Transcribe the lines from the line with "The height and" to the line with "coord(106,536)", keeping every character as it is.

/---

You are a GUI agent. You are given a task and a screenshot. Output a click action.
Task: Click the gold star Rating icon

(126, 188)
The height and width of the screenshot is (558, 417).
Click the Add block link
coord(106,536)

\---
/---

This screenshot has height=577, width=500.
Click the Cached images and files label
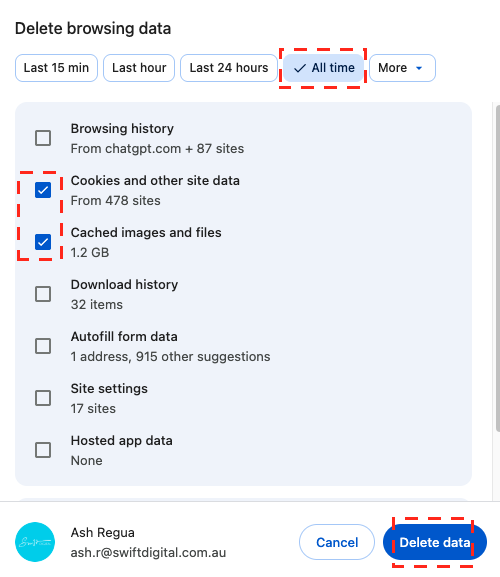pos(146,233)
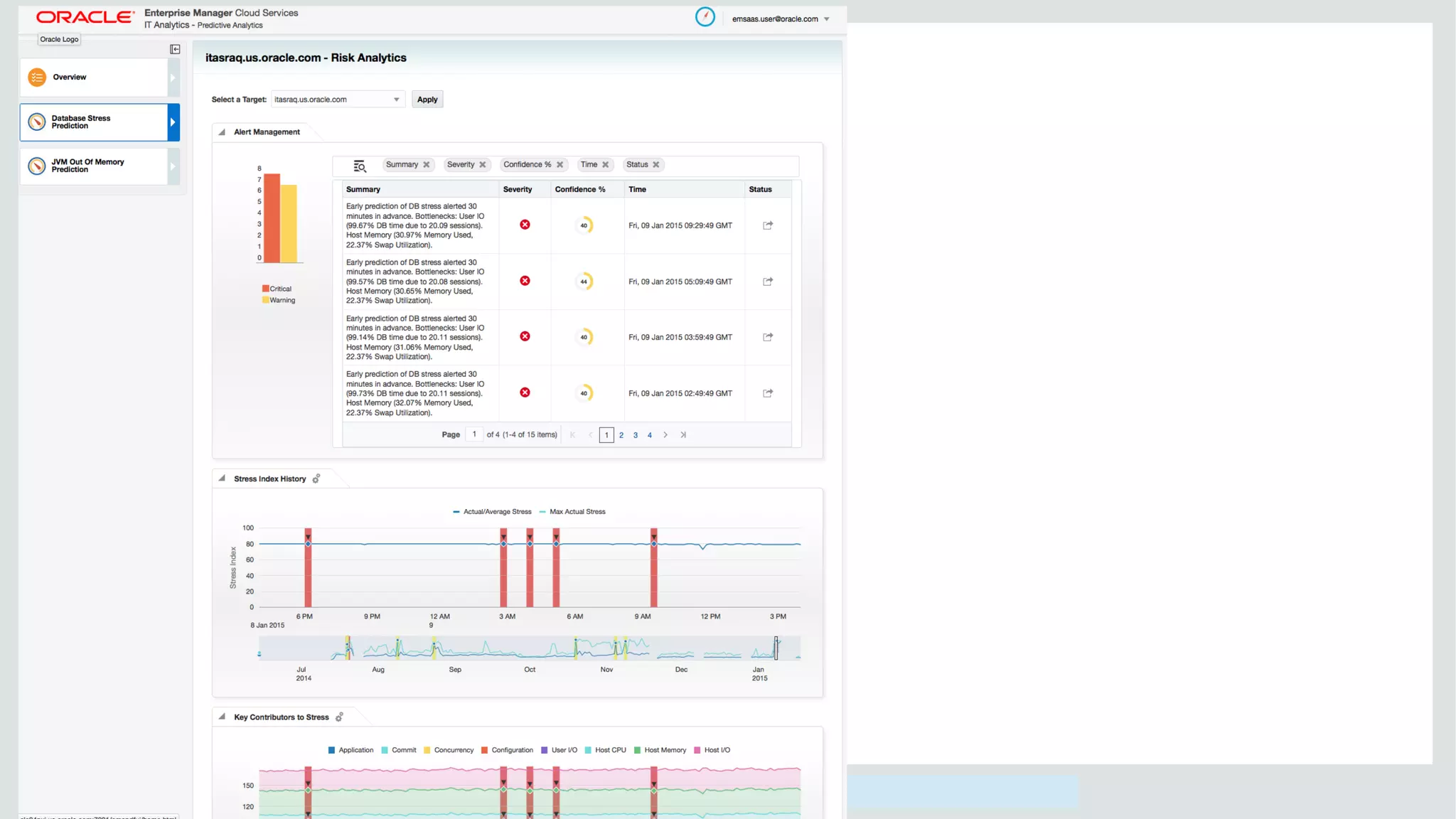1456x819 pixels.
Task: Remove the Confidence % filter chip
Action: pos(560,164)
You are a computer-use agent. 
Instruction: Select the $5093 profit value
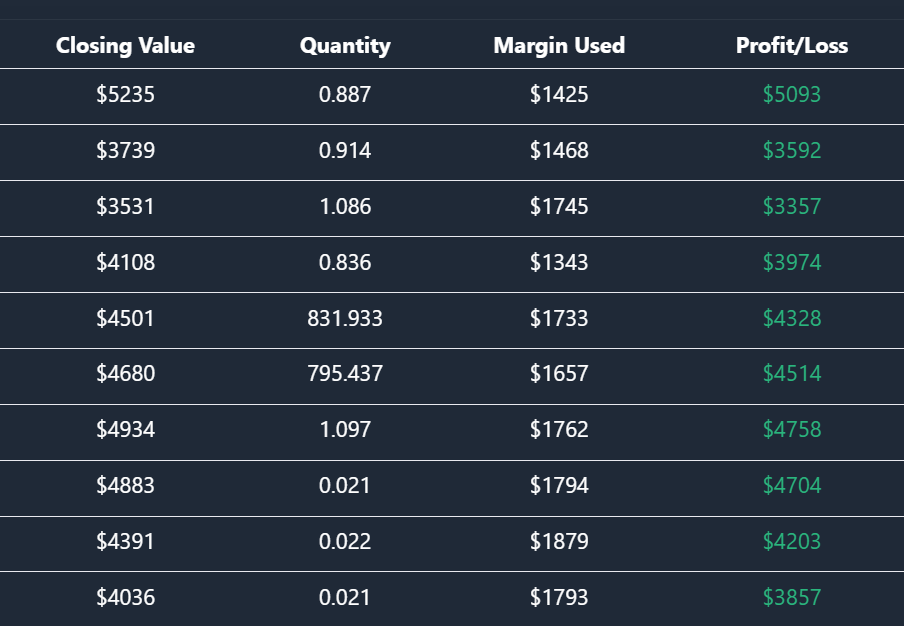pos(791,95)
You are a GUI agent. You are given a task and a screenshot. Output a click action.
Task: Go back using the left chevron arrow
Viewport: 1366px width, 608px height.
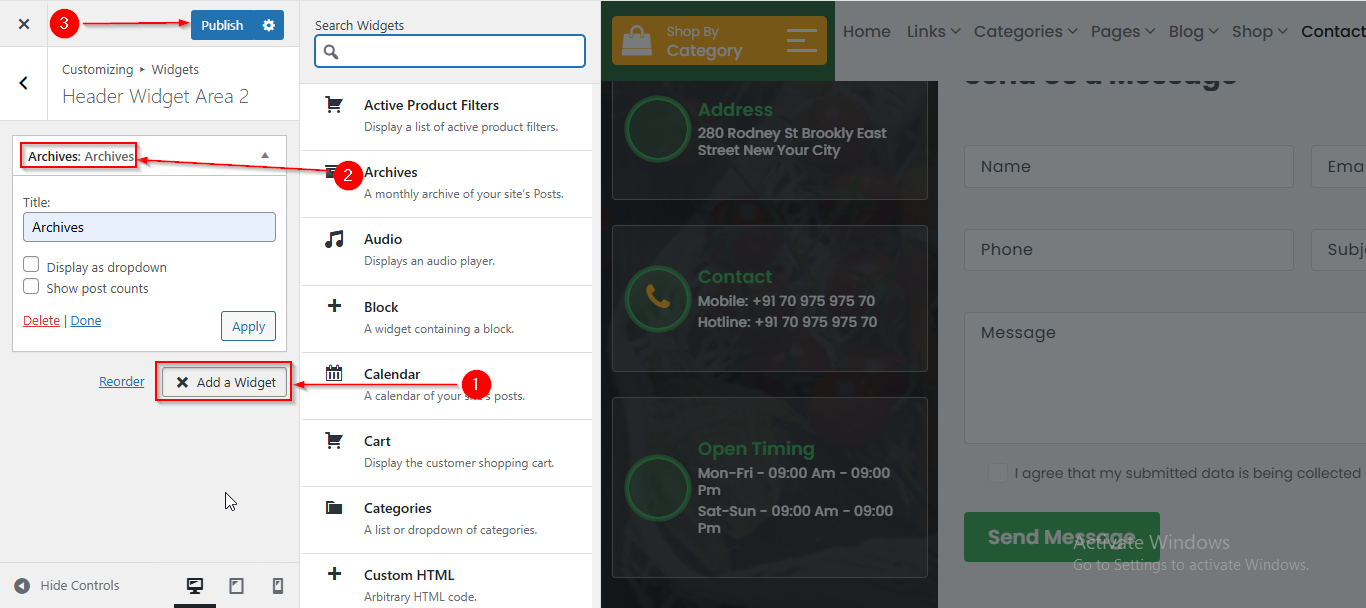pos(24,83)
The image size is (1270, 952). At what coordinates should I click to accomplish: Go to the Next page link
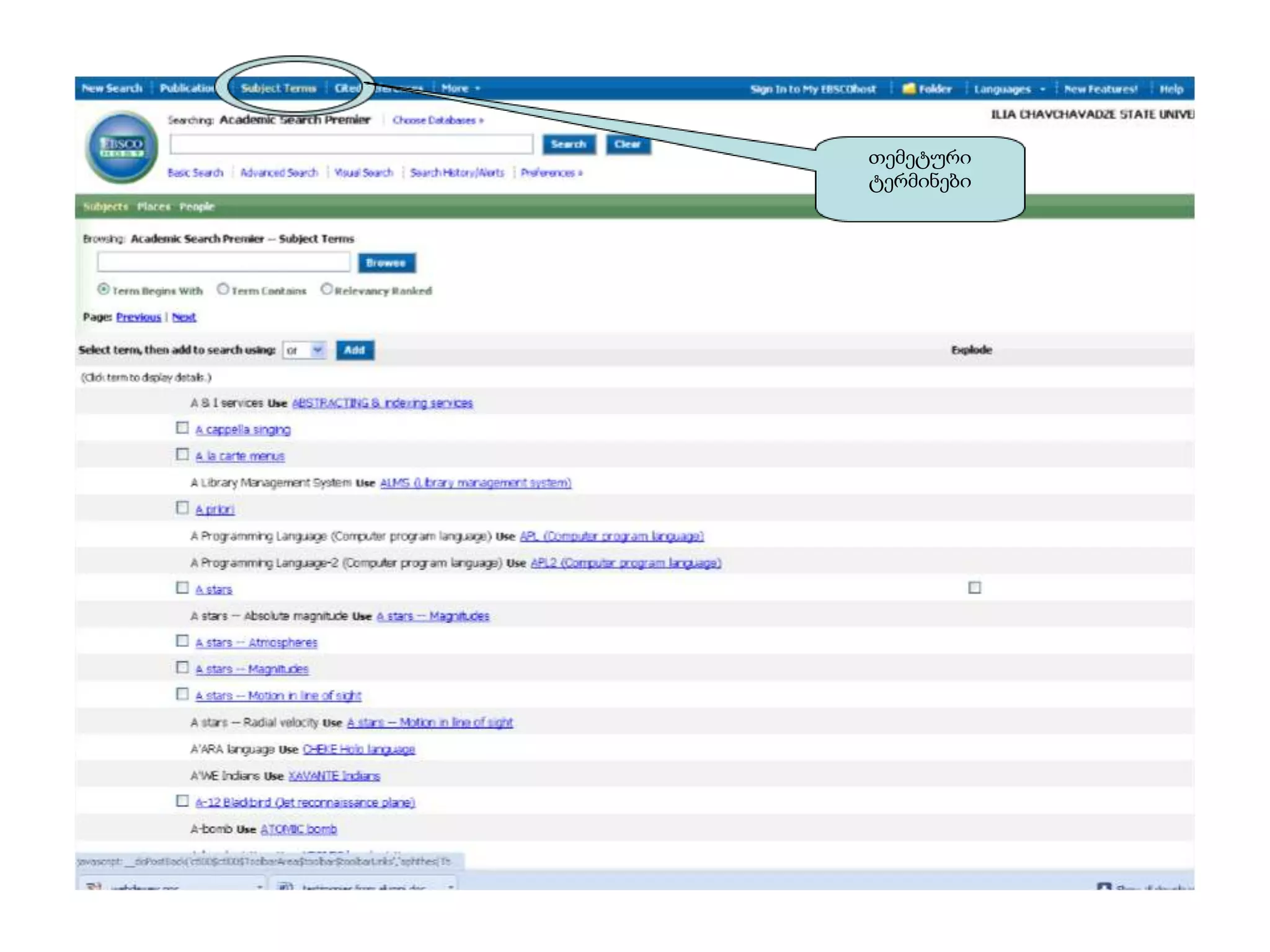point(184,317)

\---

- Written answer -
The height and width of the screenshot is (558, 417).
Click the Add block link
coord(106,536)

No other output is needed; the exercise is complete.